Aber noch viel schlimmer – Nemo selber wird entführt und an eine – ähm – Wissensabsaugmaschine – oder so – angeschlossen („Ich brauche ihr Wissen. Ich brauche es! Eingespeichert in mein Wissen würde mich das auf diesem Planeten zur höchsten Intelligenz machen!“).
Wird die Welt nun ihrem grausamen Ende entgegen sehen müssen? Nicht solange es noch echte Männer in Togas gibt. Atlantis leistet Schützenhilfe und schlägt zurück!

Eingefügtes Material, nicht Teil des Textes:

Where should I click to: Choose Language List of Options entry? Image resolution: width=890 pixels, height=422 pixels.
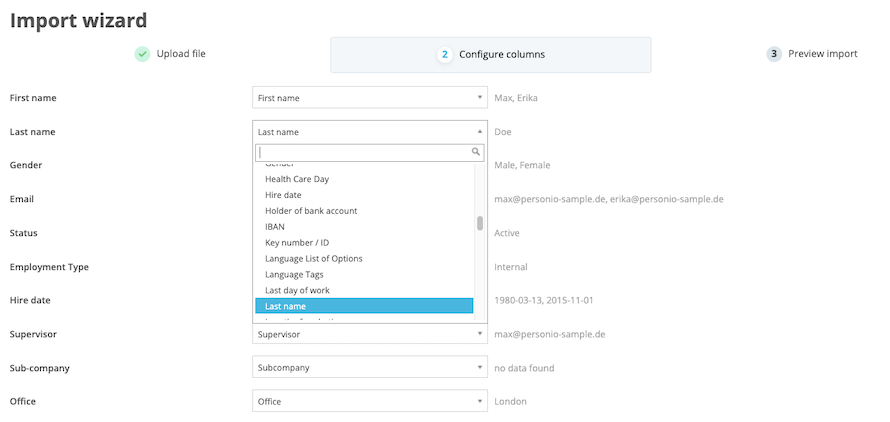click(x=313, y=259)
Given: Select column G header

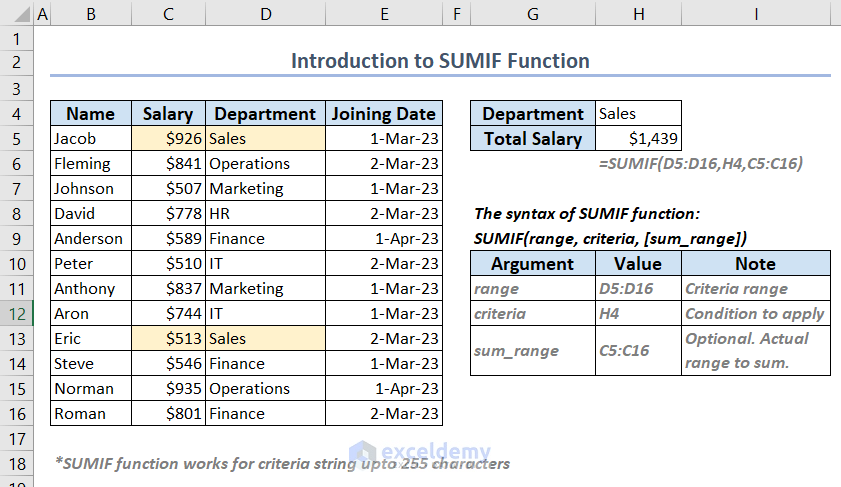Looking at the screenshot, I should tap(532, 14).
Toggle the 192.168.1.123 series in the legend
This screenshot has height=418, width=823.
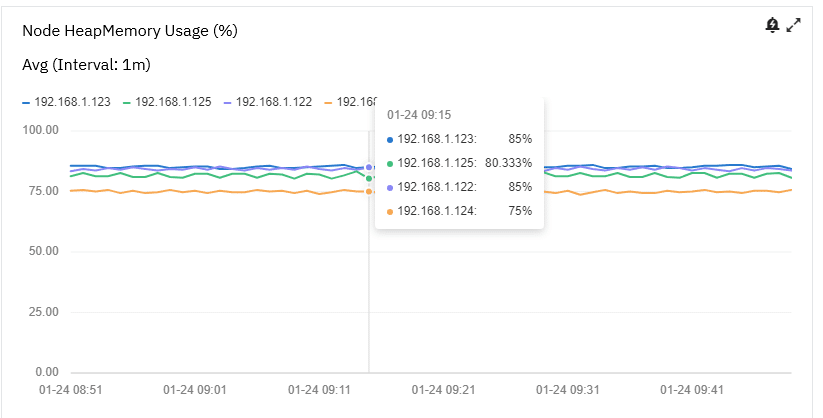click(x=71, y=102)
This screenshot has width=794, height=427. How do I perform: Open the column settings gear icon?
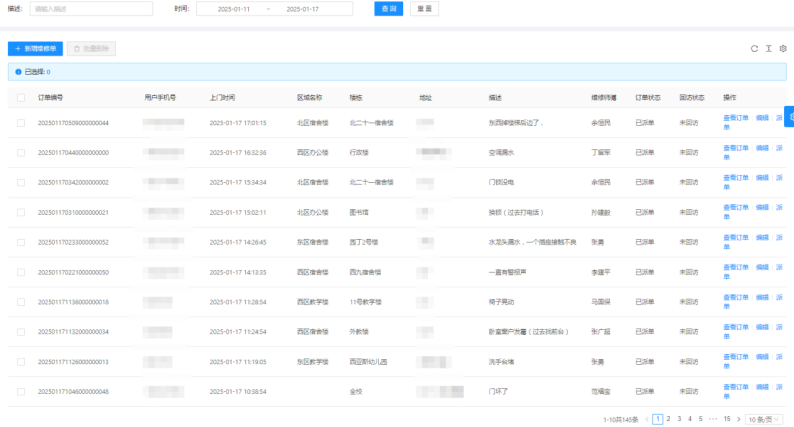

Es gibt schon recht wahnsinnige TV-Produktionen, „Abenteuer in Atlantis“ gehört ohne Frage dazu. Eigentlich ein TV-Dreiteiler, der für die deutsche Kino- und Videofassung auf 90 Minuten komprimiert wurde, was zwangsweise dafür sorgt, dass der gesamte Streifen recht hastig daherkommt. Kaum ist ein Handlungsbogen abgeschlossen, eröffnet sich bereits ein vollkommen neuer – mit neuen Gefahren, neuen Charakteren. Insgesamt drei verschiedene Personengruppen treffen an Bord der sagenumwobenen und geheimnisvollen Nautilus ein, was sie eben weder geheimnisvoll noch sagenumwoben erscheinen lässt. Quasi wie Rabatt-Wochen im Puff, die Besucher geben sich die Klinke in die Hand. Weiß man, dass es ursprünglich ein Dreiteiler war, so ergibt dies auch Sinn – eine Besuchergruppe für jeden Teil. Aber so wird selbst die Styropor-Hauptstadt der Welt, Atlantis, hier auch noch titelgebend, auf ein Minimum reduziert. Und dabei haben sich die Statisten sogar extra die Beine enthaart…

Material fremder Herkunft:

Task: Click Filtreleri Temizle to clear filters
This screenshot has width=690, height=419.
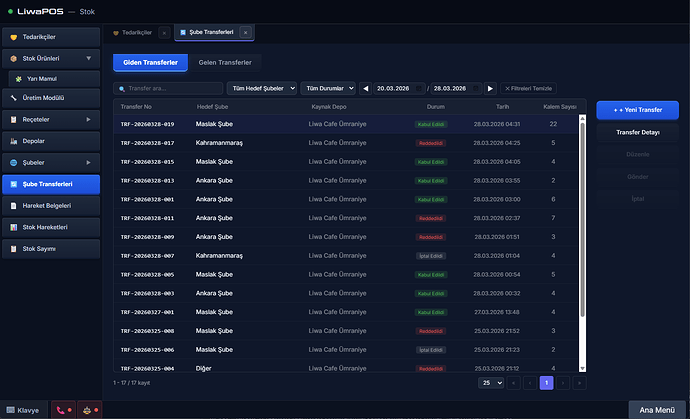Action: tap(527, 88)
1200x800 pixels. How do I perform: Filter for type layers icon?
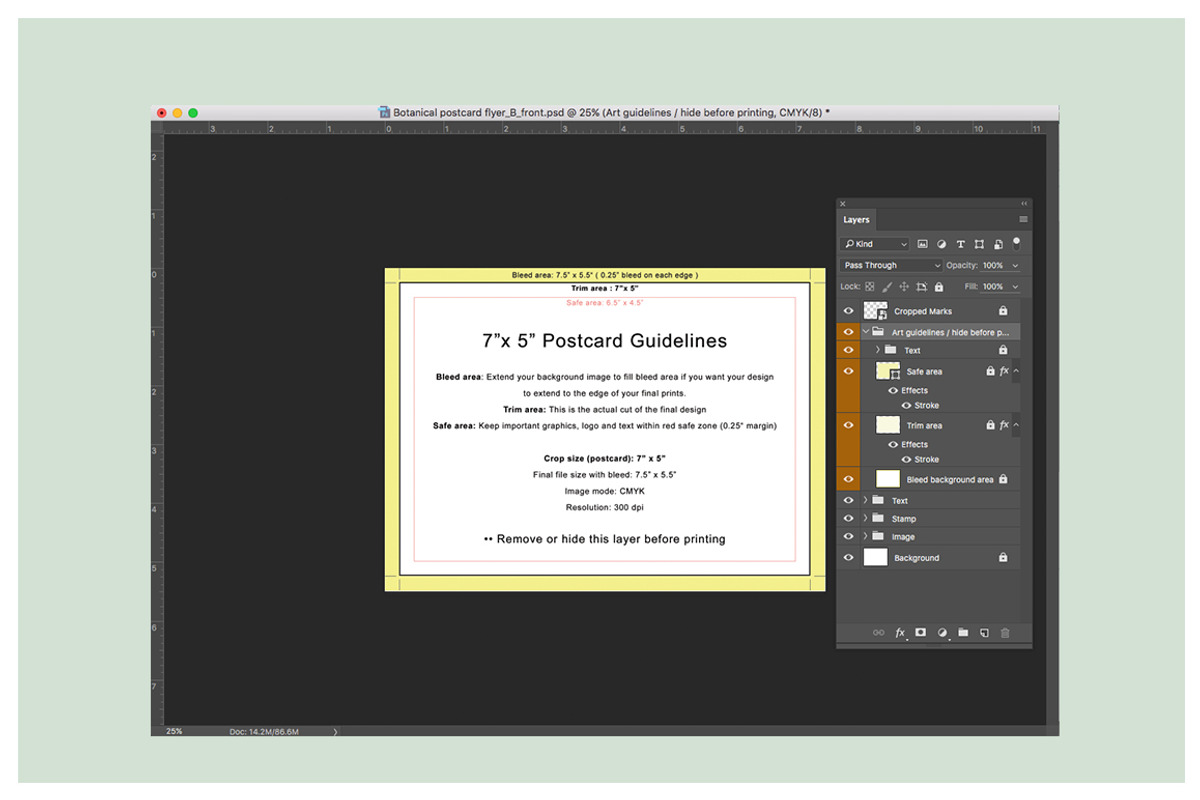point(960,244)
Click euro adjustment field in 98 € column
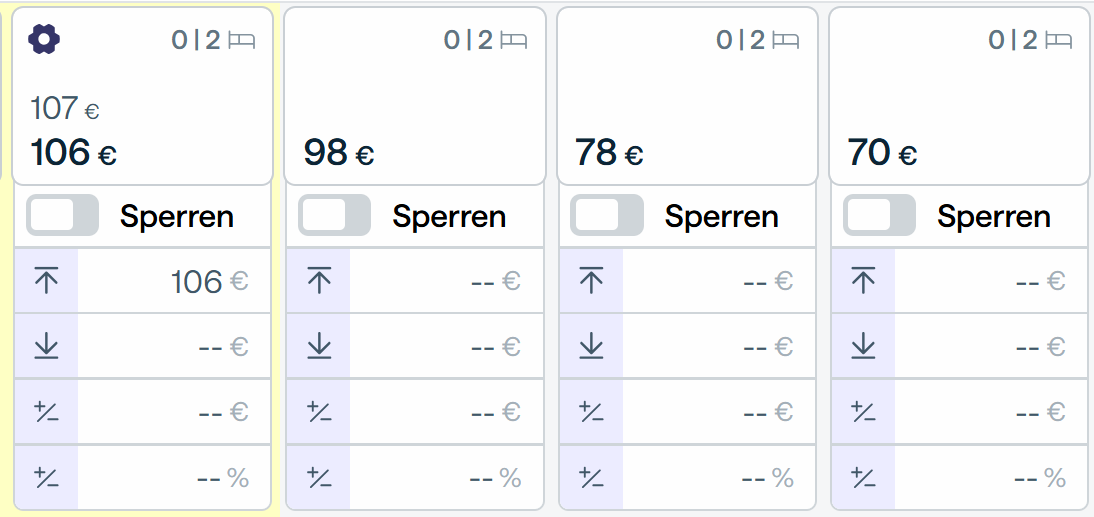 (446, 412)

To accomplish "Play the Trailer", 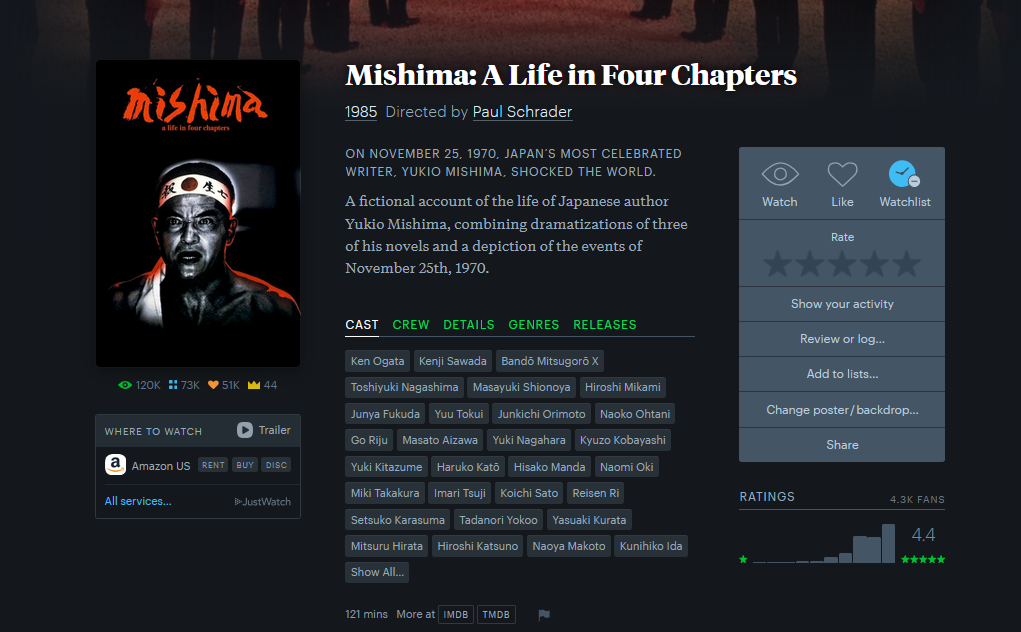I will pos(264,430).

Das Positive: es wird zumindest nicht langweilig und die sehr wilden Highlights des Films gewinnen dadurch sogar an noch mehr Gewicht. Die Tatsache, dass dies de facto ein Abenteuer-Film ist, der wohl in erster Linie auf Kinder abzielte, macht die ganze Sache noch bunter. Wenn Professor Cunningham an Bord seines Schiffes von goldenen Robotern gesteuerte Laserkanonen und Atomgeschosse installiert hat, dann ist dem eben so. Er ist Professor. Also sehr klug. Der kann das. Weitere technische und logistische Aspekte sind hier vollkommen uninteressant und würden auch nur vom Setdesign und vor allem den schon an Genialität grenzenden Dialogen ablenken, die von einem echten Veteranen-Cast getragen werden. José Ferrer (immerhin Oscar-Preisträger), Burgess Meredith (Rockys alter Trainer und Batmans Widersacher), Mel Ferrer (war danach noch im „Dschungel der Kannibalen“), Horst Buchholz (dürfte bekannt sein) – alle hat man in den Film gequetscht – und besonders Burgess weiß hier zu überzeugen.
Fatality:
Kunterbuntes Potpurie an Miniaturbauten und wahnsinnigen Dialogen. Klare fünf Schädel für Roboter, Atomgeschosse, Laserpistolen, Gehirnabsauger und kindergerechtem Seemansgarn.